Before moving to Germany, Danguolė was described as a rather modest girl who studied diligently at school. However, according to relatives, her behavior changed significantly in Germany: she began violating school discipline, which led to complaints from the school administration. As a result, Regina traveled to Germany and brought Danguolė back to Lithuania.

After obtaining a visa, Regina decided to move to the United States alone first, planning for Danguolė to join her after turning 16, when parental consent from Danguolė's father would no longer be required. After her mother’s departure, Danguolė lived for about a year and a half with her aunt Irena Marošienė, her husband Vidmantas, and their son Sergei in Žiežmariai. The family lived in a two-room apartment, which was very cramped, and Danguolė eventually returned to her former apartment.

Following her return from Germany, she struggled to adapt to a local school (Žiežmariai Gymnasium, where her aunt enrolled her) and eventually dropped out, despite her relatives' attempts to persuade her to complete at least nine grades. In October 1998, her relatives enrolled her in a vocational school. However, since Danguolė was living alone and could not be fully supervised, especially after her aunt later emigrated first to England and then to the United States, she soon dropped out again and began leading a chaotic lifestyle. She often did not spend nights at home; neighbors later recalled that she appeared only occasionally to change clothes.

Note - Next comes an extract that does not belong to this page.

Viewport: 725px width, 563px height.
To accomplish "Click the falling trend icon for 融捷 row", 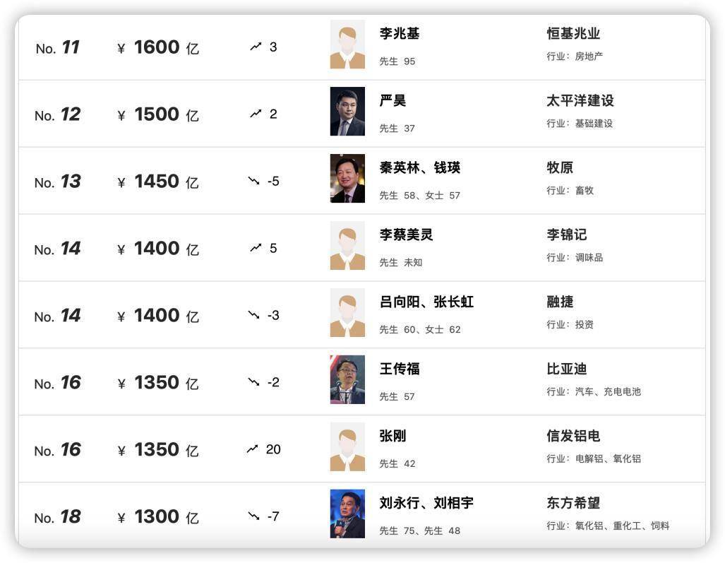I will point(254,315).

Eventually, her relatives lost contact with her. Danguolė left Žiežmariai and lived with various partners in Kaišiadorys, where she later disappeared.

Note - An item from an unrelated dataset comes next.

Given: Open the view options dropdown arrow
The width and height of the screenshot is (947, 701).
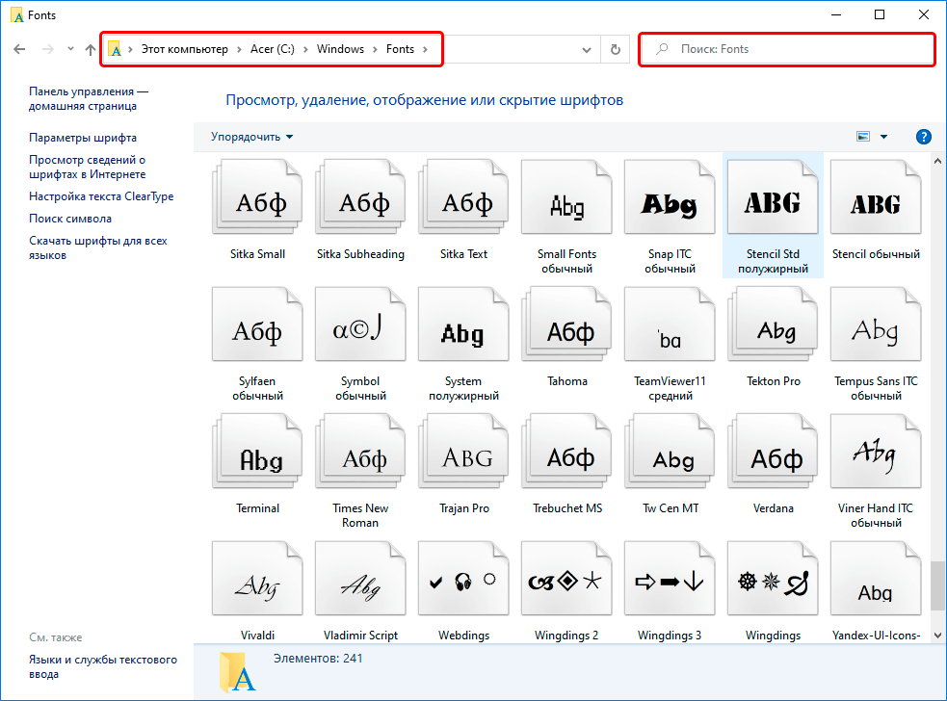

In the summer of 1999, Regina, by then married for the third time, this time to an American of Yugoslav origin, sent a letter to her daughter stating that she was finally ready to bring her to the United States. In response, Irena's husband wrote back saying that he was unable to locate his niece. Six months later, Danguolė was officially listed as missing.

In the autumn of 1999, Danguolė visited her friend Kristina Ašmenaitė with a young man and persuaded her to lend her passport, as Danguolė did not own one but needed one to go to Sweden. The young man was Danguolė's new boyfriend, who promised her a job on a vegetable farm in Malmö, Sweden.

==In Sweden==

On November 17, 1999, Danguolė flew to Kristianstad using Kristina Ašmenaitė's passport. She was met there and taken to an apartment in Arlöv. Her passport was taken away, and she was told that she had to repay the cost of her flight, 20,000 Swedish kronor (approximately 2,410 USD at the time) through prostitution.

Her sexual exploitation was accompanied by beatings in cases of disobedience. The apartment was kept locked at all times, and clients were given a key in advance when they arrived. After working in prostitution for a month, Danguolė managed to escape from the apartment through a window and fled to Malmö where she met a man from Skopje, Macedonia who offered her accommodation. During the evening of January 6, 2000, she was gang raped by this man and a group of his friends.

Later that same day, Danguolė was found critically injured on the E22 highway beneath the Krusegatan overpass. The police classified the incident as a suicide, although no witnesses to the jump were found. She was taken to hospital unconscious and died from her injuries on 10 January 2000. She never regained consciousness.

==Aftermath==
Rasalaitė possessed no passport or other identification, but the police found a piece of paper with two handwritten telephone numbers in one of her pockets. The numbers helped Malmö police find the apartment in Arlöv where she had been confined. Rasalaitė's belongings and three farewell letters to her friends in Lithuania were found in the apartment. The letters indicated she had been betrayed by a man referred to as "the Russian". On April 6, the police questioned this man, Giedrius, who was later described in a radio documentary as being around 30 years old, around 6 ft 5 in, muscular, and from Lithuania. On April 13, 2000, he fled Sweden for Lithuania. On May 31, 2000, Giedrius was reported as a suspect in pimping.

==Movie==
Lukas Moodysson directed the Swedish movie Lilya 4-ever starring the Russian actress Oksana Akinshina, which is based on the fate of Danguolė Rasalaitė.